With no addition or omission, return the entries below.

**Available records:**
• • •
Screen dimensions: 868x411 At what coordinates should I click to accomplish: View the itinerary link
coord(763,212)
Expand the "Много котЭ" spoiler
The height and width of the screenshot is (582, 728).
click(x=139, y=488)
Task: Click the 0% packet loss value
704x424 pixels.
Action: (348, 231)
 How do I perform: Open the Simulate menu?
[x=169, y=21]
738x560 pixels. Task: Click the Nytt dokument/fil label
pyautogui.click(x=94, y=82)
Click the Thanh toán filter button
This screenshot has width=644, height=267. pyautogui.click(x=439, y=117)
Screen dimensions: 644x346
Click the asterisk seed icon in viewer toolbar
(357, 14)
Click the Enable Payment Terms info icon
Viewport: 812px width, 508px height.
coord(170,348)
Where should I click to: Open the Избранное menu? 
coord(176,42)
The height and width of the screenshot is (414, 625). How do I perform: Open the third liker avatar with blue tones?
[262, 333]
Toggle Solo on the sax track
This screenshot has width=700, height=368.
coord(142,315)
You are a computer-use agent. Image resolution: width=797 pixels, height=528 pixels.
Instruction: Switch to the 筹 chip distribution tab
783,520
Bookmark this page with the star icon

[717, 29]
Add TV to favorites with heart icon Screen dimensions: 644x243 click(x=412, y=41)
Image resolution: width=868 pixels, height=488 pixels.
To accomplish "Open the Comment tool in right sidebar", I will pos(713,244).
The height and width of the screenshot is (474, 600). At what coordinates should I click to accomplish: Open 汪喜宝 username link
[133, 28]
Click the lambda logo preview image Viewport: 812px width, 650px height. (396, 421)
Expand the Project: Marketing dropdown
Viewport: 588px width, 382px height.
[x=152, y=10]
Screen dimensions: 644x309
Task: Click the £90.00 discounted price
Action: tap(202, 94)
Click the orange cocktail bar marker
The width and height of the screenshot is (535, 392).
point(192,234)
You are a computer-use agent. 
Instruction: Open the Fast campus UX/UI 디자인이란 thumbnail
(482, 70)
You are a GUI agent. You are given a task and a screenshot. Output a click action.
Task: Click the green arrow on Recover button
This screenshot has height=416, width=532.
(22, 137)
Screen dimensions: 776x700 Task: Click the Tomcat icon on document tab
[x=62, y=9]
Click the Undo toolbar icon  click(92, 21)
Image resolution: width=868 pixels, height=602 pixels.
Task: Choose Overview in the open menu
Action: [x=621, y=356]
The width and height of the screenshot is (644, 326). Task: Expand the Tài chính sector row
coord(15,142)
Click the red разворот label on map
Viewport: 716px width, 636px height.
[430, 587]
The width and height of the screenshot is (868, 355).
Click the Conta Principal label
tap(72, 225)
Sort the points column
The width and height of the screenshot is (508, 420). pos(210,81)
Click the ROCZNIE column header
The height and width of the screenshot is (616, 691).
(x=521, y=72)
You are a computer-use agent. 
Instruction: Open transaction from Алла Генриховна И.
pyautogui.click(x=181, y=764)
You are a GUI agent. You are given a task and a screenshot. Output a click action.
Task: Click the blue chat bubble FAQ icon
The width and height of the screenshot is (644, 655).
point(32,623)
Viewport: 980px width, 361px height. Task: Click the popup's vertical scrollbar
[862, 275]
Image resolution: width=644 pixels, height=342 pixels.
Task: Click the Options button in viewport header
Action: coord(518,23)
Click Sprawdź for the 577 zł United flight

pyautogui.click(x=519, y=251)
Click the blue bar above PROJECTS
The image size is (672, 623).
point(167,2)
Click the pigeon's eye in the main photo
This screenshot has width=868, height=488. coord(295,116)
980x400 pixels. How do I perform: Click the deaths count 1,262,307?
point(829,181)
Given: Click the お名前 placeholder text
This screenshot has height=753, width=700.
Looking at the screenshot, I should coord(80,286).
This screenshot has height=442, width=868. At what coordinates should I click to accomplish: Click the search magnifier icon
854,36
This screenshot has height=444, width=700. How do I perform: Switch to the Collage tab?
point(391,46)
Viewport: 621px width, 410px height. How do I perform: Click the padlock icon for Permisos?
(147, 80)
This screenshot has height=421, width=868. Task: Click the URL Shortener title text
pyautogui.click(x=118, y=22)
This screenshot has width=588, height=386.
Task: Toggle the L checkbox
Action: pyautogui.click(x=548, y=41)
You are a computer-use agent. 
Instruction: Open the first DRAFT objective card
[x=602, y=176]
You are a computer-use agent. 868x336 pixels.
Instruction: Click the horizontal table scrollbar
• • •
**Answer to this problem:**
Screen dimensions: 868x411 At what coordinates should I click to accomplish: View the itinerary link
coord(763,212)
Expand the "Много котЭ" spoiler
The height and width of the screenshot is (582, 728).
click(x=139, y=488)
Task: Click the 0% packet loss value
704x424 pixels.
Action: (348, 231)
 How do I perform: Open the Simulate menu?
[x=169, y=21]
738x560 pixels. Task: Click the Nytt dokument/fil label
pyautogui.click(x=94, y=82)
Click the Thanh toán filter button
This screenshot has width=644, height=267. pyautogui.click(x=439, y=117)
Screen dimensions: 644x346
Click the asterisk seed icon in viewer toolbar
(357, 14)
Click the Enable Payment Terms info icon
Viewport: 812px width, 508px height.
coord(170,348)
Where should I click to: Open the Избранное menu? 
coord(176,42)
The height and width of the screenshot is (414, 625). How do I perform: Open the third liker avatar with blue tones?
[262, 333]
Toggle Solo on the sax track
This screenshot has width=700, height=368.
coord(142,315)
You are a computer-use agent. Image resolution: width=797 pixels, height=528 pixels.
Instruction: Switch to the 筹 chip distribution tab
783,520
Bookmark this page with the star icon

[717, 29]
Add TV to favorites with heart icon Screen dimensions: 644x243 click(x=412, y=41)
Image resolution: width=868 pixels, height=488 pixels.
To accomplish "Open the Comment tool in right sidebar", I will pos(713,244).
The height and width of the screenshot is (474, 600). At what coordinates should I click to accomplish: Open 汪喜宝 username link
[133, 28]
Click the lambda logo preview image Viewport: 812px width, 650px height. (396, 421)
Expand the Project: Marketing dropdown
Viewport: 588px width, 382px height.
[x=152, y=10]
Screen dimensions: 644x309
Task: Click the £90.00 discounted price
Action: tap(202, 94)
Click the orange cocktail bar marker
The width and height of the screenshot is (535, 392).
point(192,234)
You are a computer-use agent. 
Instruction: Open the Fast campus UX/UI 디자인이란 thumbnail
(482, 70)
You are a GUI agent. You are given a task and a screenshot. Output a click action.
Task: Click the green arrow on Recover button
This screenshot has height=416, width=532.
(22, 137)
Screen dimensions: 776x700 Task: Click the Tomcat icon on document tab
[x=62, y=9]
Click the Undo toolbar icon  click(92, 21)
Image resolution: width=868 pixels, height=602 pixels.
Task: Choose Overview in the open menu
Action: [x=621, y=356]
The width and height of the screenshot is (644, 326). Task: Expand the Tài chính sector row
coord(15,142)
Click the red разворот label on map
Viewport: 716px width, 636px height.
[430, 587]
The width and height of the screenshot is (868, 355).
Click the Conta Principal label
tap(72, 225)
Sort the points column
The width and height of the screenshot is (508, 420). pos(210,81)
Click the ROCZNIE column header
The height and width of the screenshot is (616, 691).
(x=521, y=72)
You are a computer-use agent. 
Instruction: Open transaction from Алла Генриховна И.
pyautogui.click(x=181, y=764)
You are a GUI agent. You are given a task and a screenshot. Output a click action.
Task: Click the blue chat bubble FAQ icon
The width and height of the screenshot is (644, 655).
point(32,623)
Viewport: 980px width, 361px height. Task: Click the popup's vertical scrollbar
[862, 275]
Image resolution: width=644 pixels, height=342 pixels.
Task: Click the Options button in viewport header
Action: coord(518,23)
Click Sprawdź for the 577 zł United flight

pyautogui.click(x=519, y=251)
Click the blue bar above PROJECTS
The image size is (672, 623).
point(167,2)
Click the pigeon's eye in the main photo
This screenshot has width=868, height=488. coord(295,116)
980x400 pixels. How do I perform: Click the deaths count 1,262,307?
point(829,181)
Given: Click the お名前 placeholder text
This screenshot has height=753, width=700.
Looking at the screenshot, I should coord(80,286).
This screenshot has height=442, width=868. At what coordinates should I click to accomplish: Click the search magnifier icon
854,36
This screenshot has height=444, width=700. How do I perform: Switch to the Collage tab?
point(391,46)
Viewport: 621px width, 410px height. How do I perform: Click the padlock icon for Permisos?
(147, 80)
This screenshot has height=421, width=868. Task: Click the URL Shortener title text
pyautogui.click(x=118, y=22)
This screenshot has width=588, height=386.
Task: Toggle the L checkbox
Action: pyautogui.click(x=548, y=41)
You are a computer-use agent. 
Instruction: Open the first DRAFT objective card
[x=602, y=176]
You are a computer-use agent. 868x336 pixels.
Instruction: Click the horizontal table scrollbar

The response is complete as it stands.